### Source extract:
═══
NOTES TO THE FINANCIAL STATEMENTS
February 28, 1999
See Notes to Financials
(unaudited)
- --------------------------------------------------------------------------------
2. SUMMARY OF SIGNIFICANT ACCOUNTING POLICIES (Continued)
Provision for Taxes
----------------------------
At February 28, 1999, the Company had net operating loss of approximately
$396,809. No provision for taxes or tax benefit has been reported in the
financial statements, as there is not a measurable means of assessing future
profits or losses.
Use of Estimates
----------------------------
The process of preparing financial statements in conformity with generally
accepted accounting principles requires the use of estimates and assumptions
regarding certain types of assets, liabilities, revenues, and expenses. Such
estimates primarily relate to unsettled transactions and events as of the
date of the financial statements. Accordingly, upon settlement, actual
results may differ from estimated amounts.
═══
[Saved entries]

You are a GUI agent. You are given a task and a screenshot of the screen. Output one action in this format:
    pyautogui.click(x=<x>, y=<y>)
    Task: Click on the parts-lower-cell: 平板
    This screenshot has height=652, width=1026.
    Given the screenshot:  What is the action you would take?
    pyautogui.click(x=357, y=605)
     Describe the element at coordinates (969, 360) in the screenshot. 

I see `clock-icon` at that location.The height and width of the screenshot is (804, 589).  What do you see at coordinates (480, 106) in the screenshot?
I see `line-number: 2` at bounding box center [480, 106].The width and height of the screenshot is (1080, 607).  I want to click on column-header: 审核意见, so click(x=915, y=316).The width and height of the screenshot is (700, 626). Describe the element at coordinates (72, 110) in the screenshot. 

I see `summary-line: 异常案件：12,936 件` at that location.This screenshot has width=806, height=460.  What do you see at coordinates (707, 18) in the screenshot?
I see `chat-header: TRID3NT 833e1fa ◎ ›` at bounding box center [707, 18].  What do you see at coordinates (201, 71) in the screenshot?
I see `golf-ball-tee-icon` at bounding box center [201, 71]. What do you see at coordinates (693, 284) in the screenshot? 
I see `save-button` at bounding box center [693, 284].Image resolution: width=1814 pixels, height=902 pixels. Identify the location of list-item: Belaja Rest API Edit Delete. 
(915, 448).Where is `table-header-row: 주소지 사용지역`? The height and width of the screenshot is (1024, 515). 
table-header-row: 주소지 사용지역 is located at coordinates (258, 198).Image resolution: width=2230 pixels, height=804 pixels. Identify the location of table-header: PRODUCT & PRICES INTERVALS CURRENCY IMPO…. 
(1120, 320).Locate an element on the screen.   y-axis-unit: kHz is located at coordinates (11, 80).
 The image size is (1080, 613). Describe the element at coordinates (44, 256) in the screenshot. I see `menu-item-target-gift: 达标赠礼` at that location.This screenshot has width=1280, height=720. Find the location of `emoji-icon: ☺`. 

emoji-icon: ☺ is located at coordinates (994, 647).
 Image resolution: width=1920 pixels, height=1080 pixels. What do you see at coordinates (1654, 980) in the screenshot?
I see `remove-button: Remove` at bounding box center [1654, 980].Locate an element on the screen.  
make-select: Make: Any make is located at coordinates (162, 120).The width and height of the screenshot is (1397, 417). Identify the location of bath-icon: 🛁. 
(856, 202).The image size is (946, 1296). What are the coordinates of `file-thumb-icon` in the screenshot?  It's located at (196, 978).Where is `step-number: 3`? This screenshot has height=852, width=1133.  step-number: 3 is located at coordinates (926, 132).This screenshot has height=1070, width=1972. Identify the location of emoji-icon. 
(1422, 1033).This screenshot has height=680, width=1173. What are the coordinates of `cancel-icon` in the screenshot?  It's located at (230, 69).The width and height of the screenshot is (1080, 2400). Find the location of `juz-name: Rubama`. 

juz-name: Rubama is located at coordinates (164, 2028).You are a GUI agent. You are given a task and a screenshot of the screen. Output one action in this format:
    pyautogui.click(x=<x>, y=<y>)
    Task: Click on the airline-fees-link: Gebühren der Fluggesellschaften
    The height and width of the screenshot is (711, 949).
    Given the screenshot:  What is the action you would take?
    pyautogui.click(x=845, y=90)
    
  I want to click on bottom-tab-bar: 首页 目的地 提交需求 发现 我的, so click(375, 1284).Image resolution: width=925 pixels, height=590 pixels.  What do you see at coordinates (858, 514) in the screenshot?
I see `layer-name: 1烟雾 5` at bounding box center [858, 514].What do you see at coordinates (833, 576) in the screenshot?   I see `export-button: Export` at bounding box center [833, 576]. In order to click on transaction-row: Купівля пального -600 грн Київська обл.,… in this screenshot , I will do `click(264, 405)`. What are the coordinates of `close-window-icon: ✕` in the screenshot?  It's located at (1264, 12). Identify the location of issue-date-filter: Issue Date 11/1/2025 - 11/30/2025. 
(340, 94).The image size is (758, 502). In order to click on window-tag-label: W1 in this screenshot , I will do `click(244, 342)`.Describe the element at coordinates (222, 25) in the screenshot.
═══
### Task:
List every type of item that the financial statement notes say requires estimates and assumptions when financial statements are prepared.

### Answer to the problem:
Assets, liabilities, revenues, and expenses.